Starting at the line that contains "At what coordinates", repeat each line of the listing below through the last one, exactly, and leave out every picture.

* * * * * * *

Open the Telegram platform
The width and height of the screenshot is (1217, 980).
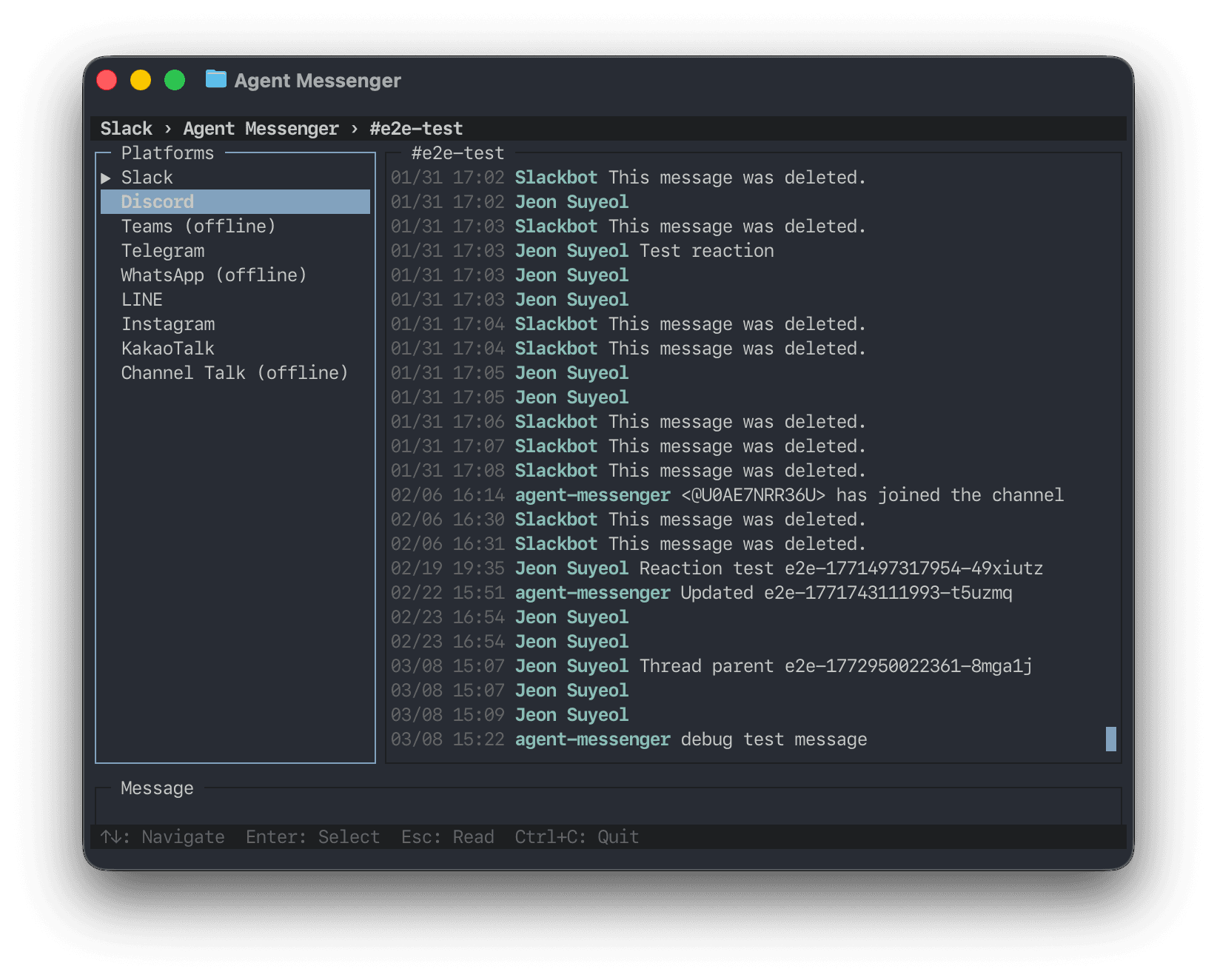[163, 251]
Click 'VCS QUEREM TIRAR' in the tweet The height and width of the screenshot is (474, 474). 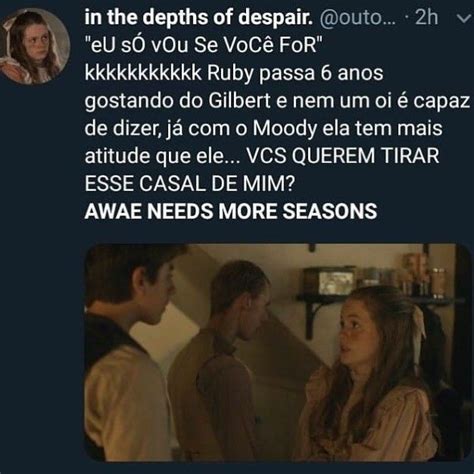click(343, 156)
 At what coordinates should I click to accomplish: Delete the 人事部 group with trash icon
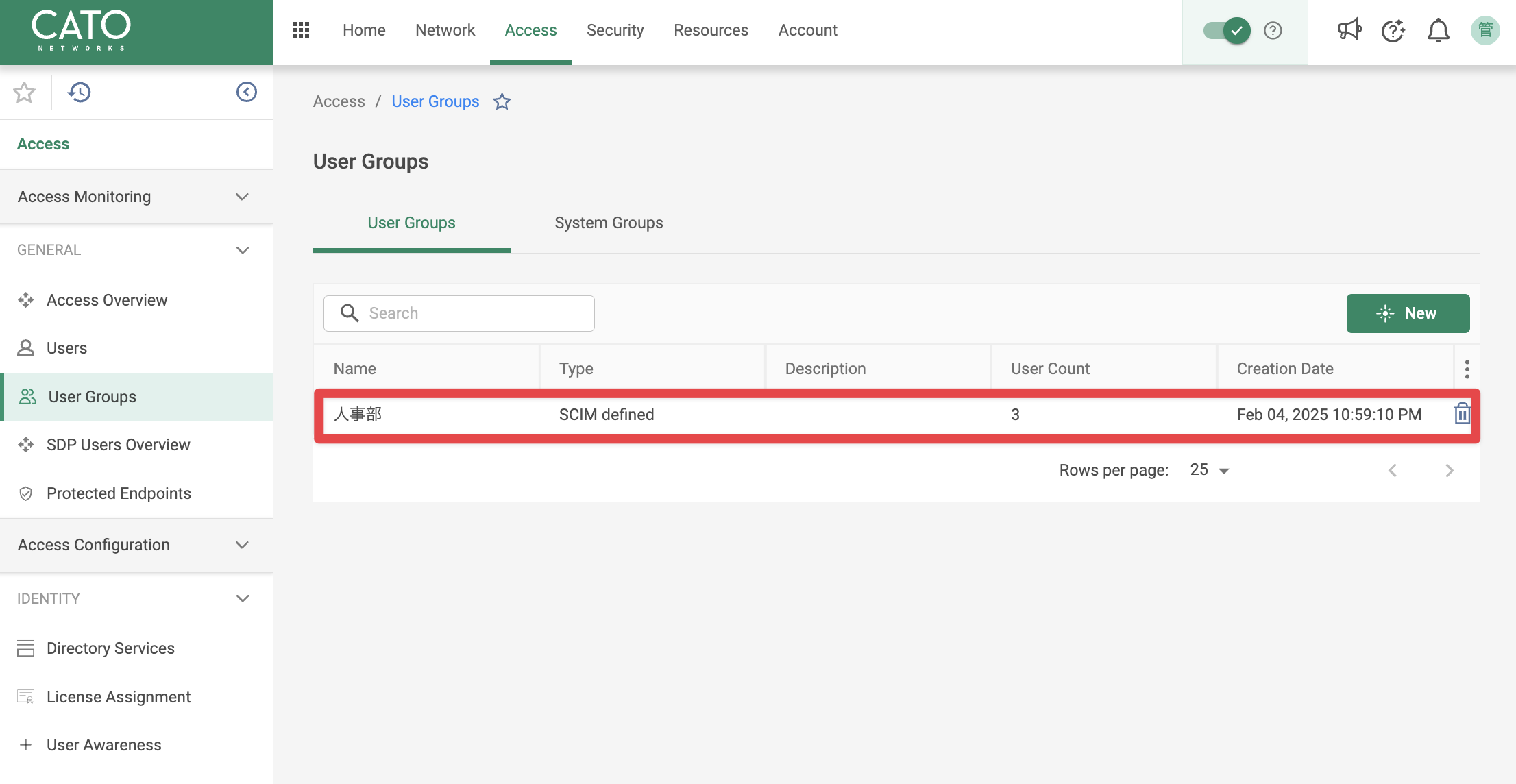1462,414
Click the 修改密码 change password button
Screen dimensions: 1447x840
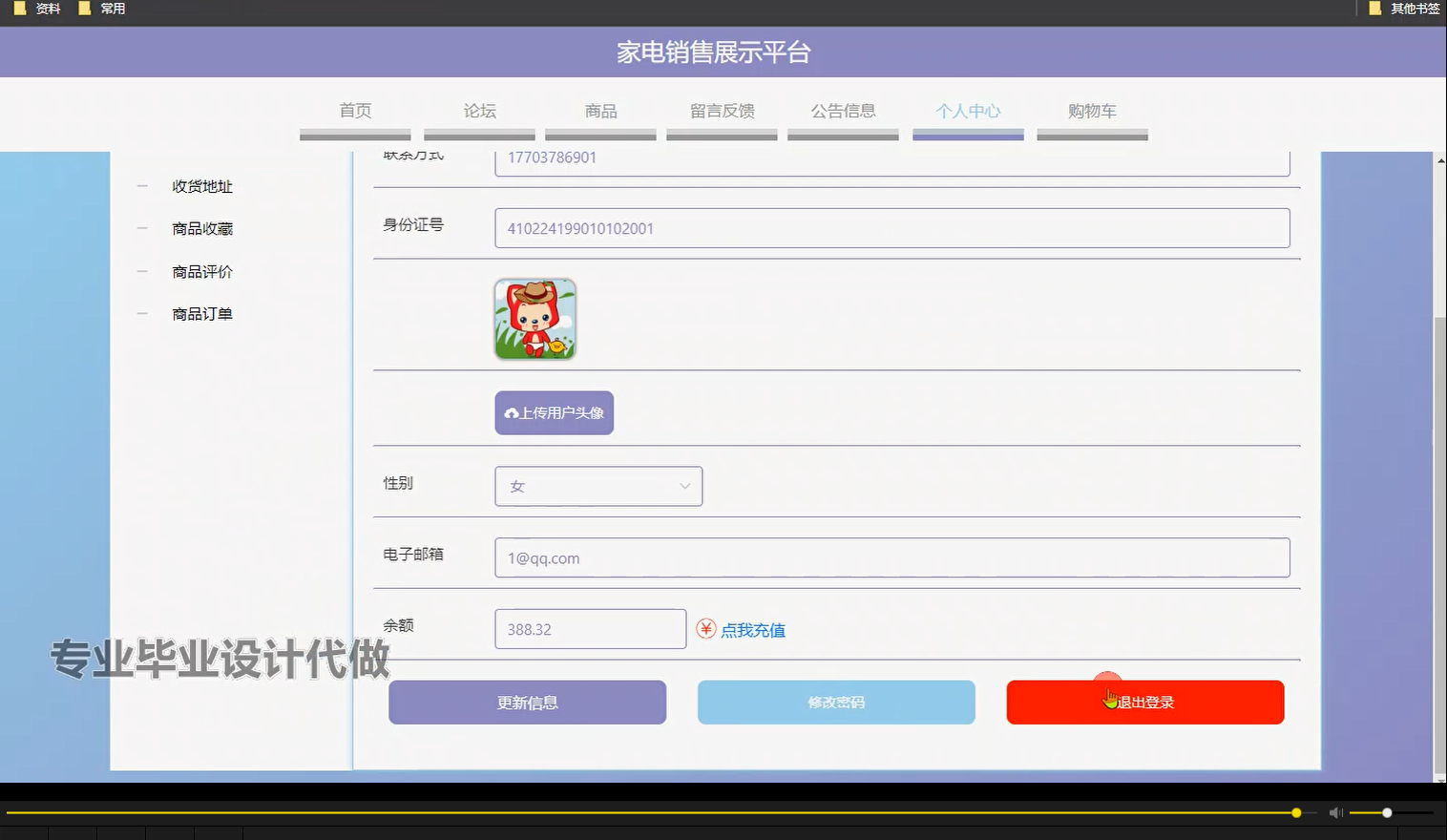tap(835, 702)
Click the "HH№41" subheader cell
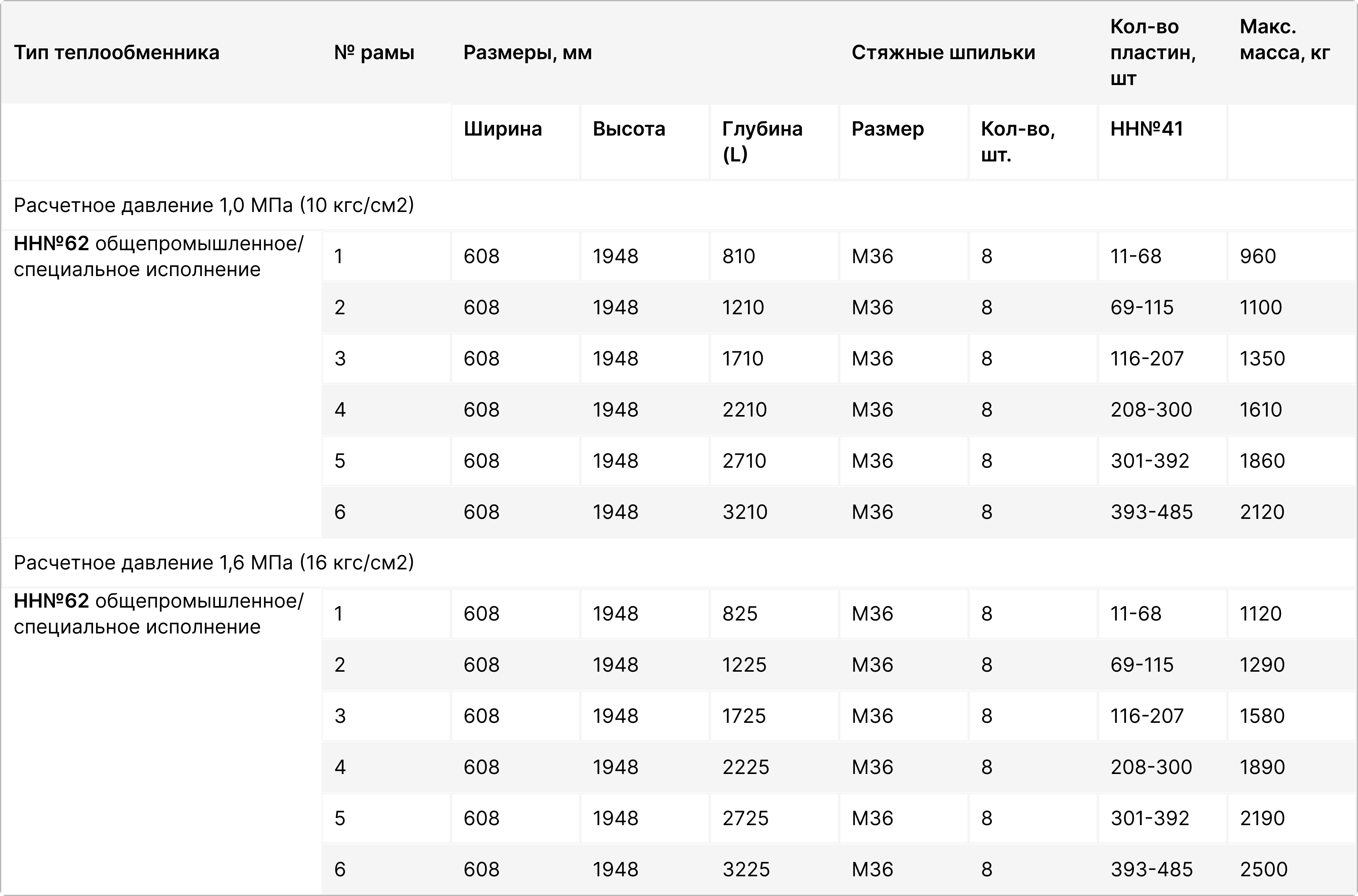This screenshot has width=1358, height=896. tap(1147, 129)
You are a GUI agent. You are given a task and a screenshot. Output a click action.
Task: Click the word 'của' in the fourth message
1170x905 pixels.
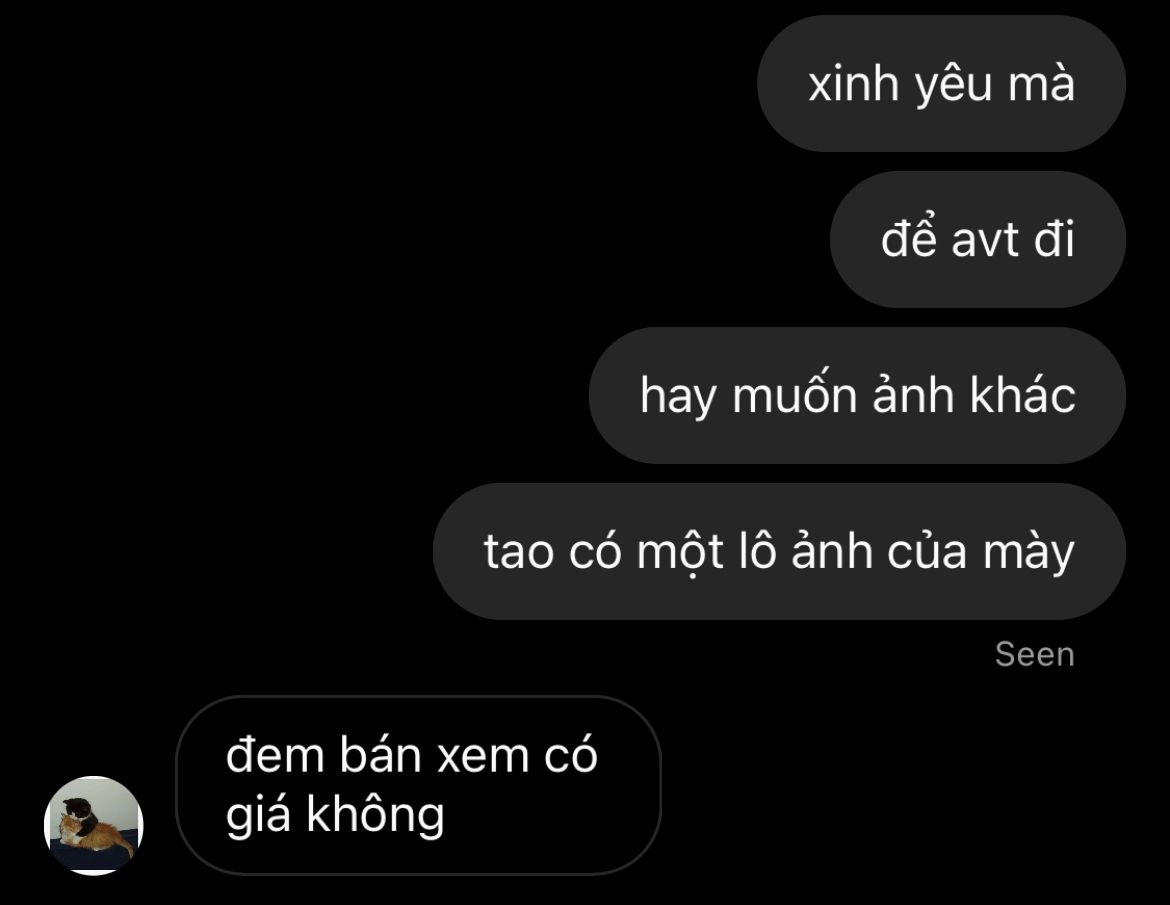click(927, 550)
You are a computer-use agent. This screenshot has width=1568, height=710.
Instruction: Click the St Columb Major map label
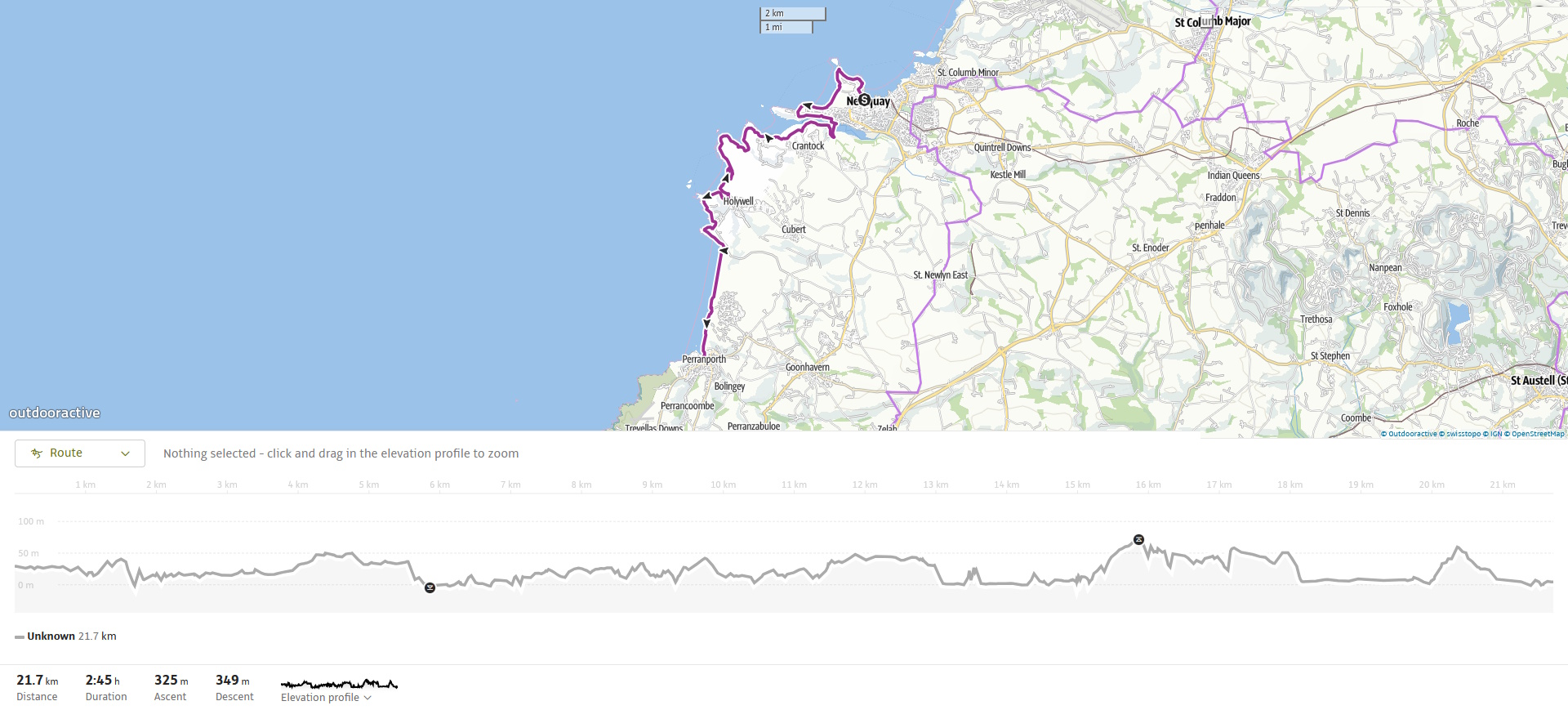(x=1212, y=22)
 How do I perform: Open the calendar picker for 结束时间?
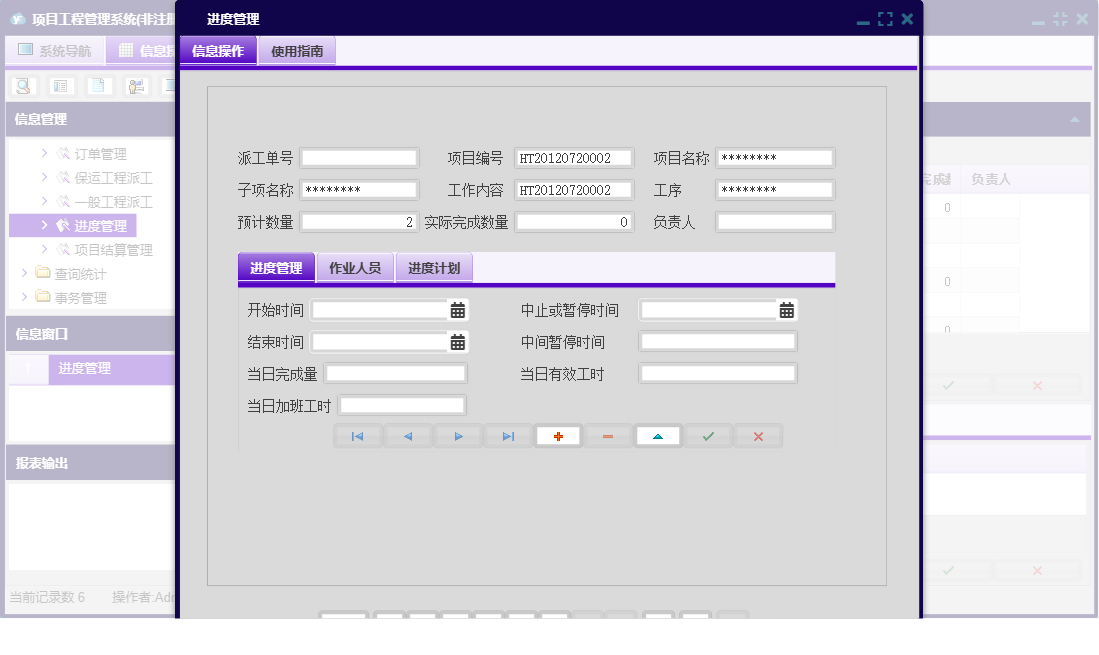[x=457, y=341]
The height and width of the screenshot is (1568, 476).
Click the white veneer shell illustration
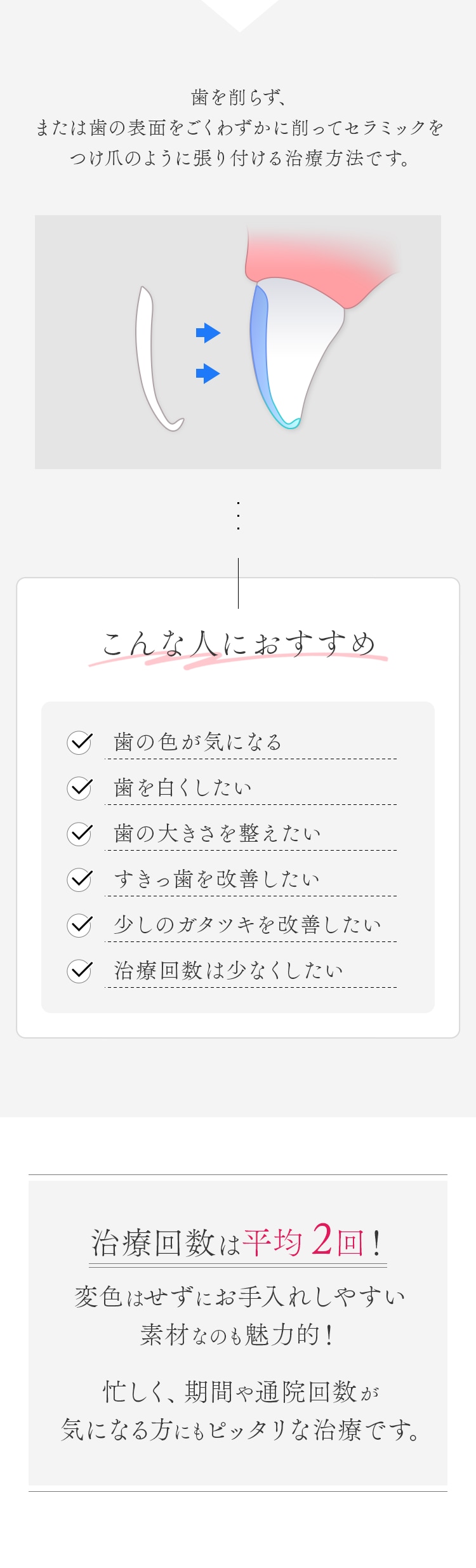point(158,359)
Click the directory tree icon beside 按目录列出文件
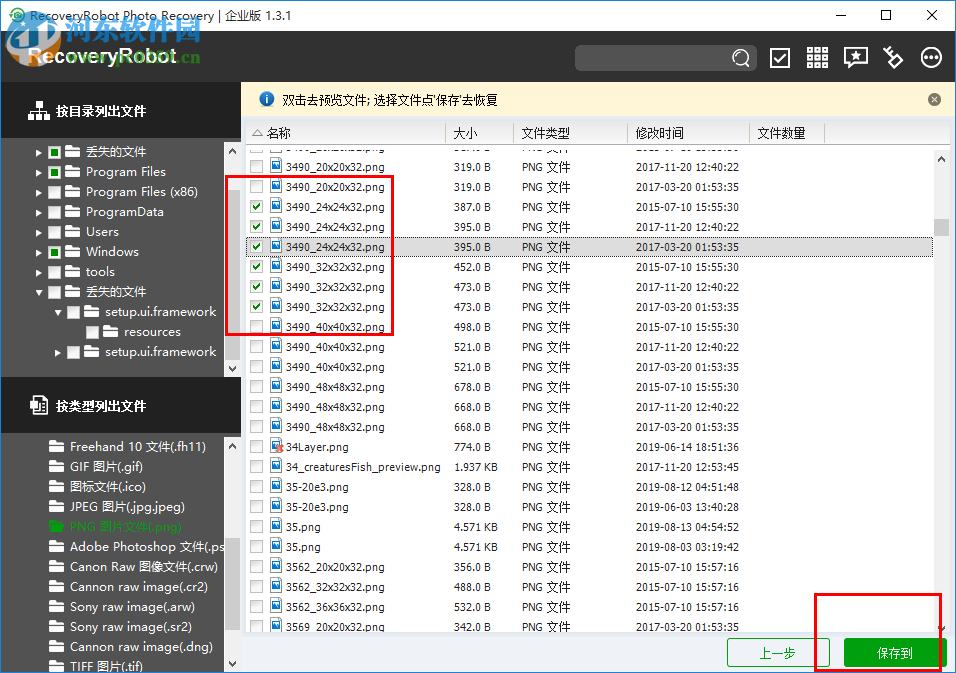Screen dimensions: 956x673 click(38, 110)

* * * * * * *

REPLY TO THE EXERCISE:
 At what coordinates should I click to accomplish: Delete the 人事部 group with trash icon
1462,414
Click the 修改密码 change password button
Screen dimensions: 1447x840
tap(835, 702)
Click the "HH№41" subheader cell
This screenshot has width=1358, height=896. tap(1147, 129)
You are a GUI agent. You are given a task and a screenshot. Output a click action.
Task: Click the word 'của' in the fourth message
1170x905 pixels.
click(927, 550)
You are a computer-use agent. This screenshot has width=1568, height=710.
Instruction: Click the St Columb Major map label
(x=1212, y=22)
 How do I perform: Open the calendar picker for 结束时间?
[x=457, y=341]
The height and width of the screenshot is (1568, 476).
Click the white veneer shell illustration
point(158,359)
Click the directory tree icon beside 按目录列出文件
Screen dimensions: 956x673 click(38, 110)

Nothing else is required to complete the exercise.